● **Your instructions**: Substitute "interface agent" for "GUI agent" throughout the records below, and leave every other part of the text unchanged.

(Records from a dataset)

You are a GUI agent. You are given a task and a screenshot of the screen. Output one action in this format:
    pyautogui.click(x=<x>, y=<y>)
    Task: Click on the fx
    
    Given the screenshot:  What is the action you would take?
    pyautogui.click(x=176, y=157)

● **Solution for this problem**:
You are a interface agent. You are given a task and a screenshot of the screen. Output one action in this format:
    pyautogui.click(x=<x>, y=<y>)
    Task: Click on the fx
    
    Given the screenshot:  What is the action you would take?
    pyautogui.click(x=176, y=157)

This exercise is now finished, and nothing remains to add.